Records from a collection:

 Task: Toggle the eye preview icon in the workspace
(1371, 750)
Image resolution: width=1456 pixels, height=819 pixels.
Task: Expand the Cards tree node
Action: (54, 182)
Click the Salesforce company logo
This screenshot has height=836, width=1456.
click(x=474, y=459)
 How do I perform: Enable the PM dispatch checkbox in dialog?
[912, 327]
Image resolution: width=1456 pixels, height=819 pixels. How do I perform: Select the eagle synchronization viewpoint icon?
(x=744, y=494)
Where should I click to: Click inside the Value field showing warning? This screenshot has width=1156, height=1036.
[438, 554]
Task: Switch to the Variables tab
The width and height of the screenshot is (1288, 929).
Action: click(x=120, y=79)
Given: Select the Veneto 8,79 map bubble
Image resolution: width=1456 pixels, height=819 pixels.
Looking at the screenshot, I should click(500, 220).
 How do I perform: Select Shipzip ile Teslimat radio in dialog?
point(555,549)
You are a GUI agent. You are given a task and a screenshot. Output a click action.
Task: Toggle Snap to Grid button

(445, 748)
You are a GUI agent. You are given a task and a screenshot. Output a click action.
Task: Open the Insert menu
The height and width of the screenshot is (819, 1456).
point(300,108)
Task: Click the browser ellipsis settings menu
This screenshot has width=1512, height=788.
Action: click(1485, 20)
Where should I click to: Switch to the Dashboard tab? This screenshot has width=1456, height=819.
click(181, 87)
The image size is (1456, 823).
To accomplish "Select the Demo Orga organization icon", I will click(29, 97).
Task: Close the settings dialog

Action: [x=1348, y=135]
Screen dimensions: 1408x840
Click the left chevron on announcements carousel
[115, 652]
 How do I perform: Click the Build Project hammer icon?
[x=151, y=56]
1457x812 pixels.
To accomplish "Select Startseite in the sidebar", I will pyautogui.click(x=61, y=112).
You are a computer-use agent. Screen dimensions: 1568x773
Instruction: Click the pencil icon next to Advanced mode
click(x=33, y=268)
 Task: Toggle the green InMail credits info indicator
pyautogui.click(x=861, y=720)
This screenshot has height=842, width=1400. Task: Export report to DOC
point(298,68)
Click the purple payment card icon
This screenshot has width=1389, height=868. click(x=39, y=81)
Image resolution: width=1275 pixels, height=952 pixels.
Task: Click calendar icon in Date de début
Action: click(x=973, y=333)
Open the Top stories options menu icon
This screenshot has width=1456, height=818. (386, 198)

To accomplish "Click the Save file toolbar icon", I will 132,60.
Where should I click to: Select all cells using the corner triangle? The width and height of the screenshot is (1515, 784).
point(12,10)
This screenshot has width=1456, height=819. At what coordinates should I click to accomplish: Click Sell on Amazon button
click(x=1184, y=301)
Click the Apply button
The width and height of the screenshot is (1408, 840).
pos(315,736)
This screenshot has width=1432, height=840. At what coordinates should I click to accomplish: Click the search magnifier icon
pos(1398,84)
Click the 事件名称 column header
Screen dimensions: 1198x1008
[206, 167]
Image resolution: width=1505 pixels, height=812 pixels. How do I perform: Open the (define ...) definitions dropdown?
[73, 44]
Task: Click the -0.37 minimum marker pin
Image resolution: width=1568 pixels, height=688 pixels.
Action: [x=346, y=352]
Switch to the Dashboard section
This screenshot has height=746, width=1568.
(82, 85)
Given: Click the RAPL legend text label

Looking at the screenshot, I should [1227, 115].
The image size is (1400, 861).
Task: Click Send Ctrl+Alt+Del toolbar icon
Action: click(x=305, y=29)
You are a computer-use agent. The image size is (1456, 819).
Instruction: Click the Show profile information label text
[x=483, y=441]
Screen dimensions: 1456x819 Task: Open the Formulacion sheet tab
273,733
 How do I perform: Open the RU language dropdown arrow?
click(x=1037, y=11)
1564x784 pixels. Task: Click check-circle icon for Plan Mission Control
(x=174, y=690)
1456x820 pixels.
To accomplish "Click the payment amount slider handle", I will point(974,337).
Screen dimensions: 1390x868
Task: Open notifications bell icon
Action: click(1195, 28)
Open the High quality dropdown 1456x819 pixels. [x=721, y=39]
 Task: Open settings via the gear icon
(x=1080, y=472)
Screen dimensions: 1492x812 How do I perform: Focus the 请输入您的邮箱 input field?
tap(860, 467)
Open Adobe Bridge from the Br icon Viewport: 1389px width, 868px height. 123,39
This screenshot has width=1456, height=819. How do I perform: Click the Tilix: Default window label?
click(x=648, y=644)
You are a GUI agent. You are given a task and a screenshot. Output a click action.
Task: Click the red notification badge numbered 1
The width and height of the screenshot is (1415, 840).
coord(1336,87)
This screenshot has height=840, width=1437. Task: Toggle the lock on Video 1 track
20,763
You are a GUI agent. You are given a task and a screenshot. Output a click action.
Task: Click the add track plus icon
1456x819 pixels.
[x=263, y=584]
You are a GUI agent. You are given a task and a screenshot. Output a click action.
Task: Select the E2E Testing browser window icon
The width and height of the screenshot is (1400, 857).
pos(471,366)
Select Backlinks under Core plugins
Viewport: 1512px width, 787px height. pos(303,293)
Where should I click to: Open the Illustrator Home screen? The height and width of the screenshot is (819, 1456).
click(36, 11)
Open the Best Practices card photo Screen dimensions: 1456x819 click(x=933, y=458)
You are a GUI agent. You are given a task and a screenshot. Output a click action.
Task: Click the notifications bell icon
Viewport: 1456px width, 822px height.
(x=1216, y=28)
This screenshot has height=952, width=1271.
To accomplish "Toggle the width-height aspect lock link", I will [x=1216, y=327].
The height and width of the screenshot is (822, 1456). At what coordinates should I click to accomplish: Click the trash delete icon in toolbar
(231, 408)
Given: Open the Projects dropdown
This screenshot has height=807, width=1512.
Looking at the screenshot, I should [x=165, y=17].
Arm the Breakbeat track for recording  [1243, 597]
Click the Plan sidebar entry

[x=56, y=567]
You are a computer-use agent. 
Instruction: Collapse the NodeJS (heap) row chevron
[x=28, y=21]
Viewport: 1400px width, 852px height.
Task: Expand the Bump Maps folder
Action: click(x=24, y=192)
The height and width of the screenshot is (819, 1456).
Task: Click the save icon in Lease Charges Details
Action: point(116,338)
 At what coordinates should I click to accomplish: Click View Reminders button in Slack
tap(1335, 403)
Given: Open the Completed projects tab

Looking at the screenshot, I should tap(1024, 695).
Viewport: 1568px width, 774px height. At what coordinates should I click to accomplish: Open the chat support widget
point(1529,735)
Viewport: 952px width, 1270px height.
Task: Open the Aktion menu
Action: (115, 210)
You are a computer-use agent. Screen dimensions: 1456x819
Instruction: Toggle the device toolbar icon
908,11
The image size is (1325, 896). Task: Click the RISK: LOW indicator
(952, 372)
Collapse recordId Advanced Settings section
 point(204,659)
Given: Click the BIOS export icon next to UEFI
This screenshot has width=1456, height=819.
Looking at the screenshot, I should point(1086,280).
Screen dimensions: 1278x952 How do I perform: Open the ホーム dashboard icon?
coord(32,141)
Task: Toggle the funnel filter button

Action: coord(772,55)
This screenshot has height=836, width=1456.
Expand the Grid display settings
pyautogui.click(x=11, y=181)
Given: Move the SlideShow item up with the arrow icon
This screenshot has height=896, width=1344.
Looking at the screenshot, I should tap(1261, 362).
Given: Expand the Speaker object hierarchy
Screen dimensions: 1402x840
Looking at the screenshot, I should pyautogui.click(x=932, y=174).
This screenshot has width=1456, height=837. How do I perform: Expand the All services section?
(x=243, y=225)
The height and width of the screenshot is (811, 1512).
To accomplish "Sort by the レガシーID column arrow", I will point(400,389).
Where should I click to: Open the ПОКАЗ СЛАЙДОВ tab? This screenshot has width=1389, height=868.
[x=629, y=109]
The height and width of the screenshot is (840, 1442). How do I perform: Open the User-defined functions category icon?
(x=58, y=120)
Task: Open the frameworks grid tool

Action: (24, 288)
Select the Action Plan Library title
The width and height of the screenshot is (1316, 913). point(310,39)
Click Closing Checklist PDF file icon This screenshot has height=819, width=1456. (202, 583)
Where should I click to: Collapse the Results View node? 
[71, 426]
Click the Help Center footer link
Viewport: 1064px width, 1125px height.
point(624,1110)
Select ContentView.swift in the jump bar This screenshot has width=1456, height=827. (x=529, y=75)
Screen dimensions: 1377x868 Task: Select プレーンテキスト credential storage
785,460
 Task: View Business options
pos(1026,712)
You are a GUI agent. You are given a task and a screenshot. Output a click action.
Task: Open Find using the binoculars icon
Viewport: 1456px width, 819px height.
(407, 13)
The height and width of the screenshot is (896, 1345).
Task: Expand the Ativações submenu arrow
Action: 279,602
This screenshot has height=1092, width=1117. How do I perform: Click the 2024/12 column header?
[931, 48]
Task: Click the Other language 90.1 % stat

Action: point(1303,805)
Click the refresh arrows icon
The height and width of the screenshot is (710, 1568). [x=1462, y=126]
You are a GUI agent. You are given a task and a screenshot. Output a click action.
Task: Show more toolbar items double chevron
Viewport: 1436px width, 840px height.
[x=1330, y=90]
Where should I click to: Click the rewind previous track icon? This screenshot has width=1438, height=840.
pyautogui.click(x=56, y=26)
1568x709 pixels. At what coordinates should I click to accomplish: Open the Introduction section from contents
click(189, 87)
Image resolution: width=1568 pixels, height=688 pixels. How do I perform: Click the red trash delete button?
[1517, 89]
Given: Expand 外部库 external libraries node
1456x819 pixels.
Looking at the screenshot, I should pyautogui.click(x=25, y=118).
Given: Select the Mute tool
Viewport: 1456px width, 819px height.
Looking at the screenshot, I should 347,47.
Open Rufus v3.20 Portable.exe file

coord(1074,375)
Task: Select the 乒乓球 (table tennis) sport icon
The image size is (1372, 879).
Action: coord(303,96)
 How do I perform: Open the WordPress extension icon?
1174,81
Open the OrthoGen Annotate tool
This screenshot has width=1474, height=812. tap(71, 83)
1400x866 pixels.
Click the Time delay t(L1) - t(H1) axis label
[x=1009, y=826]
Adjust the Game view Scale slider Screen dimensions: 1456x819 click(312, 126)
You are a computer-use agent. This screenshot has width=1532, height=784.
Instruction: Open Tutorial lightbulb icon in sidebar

• _Aim of the task_: Please tally every line of the entries that holds "computer" and answer with that figure alone.

• _Task solution_: 5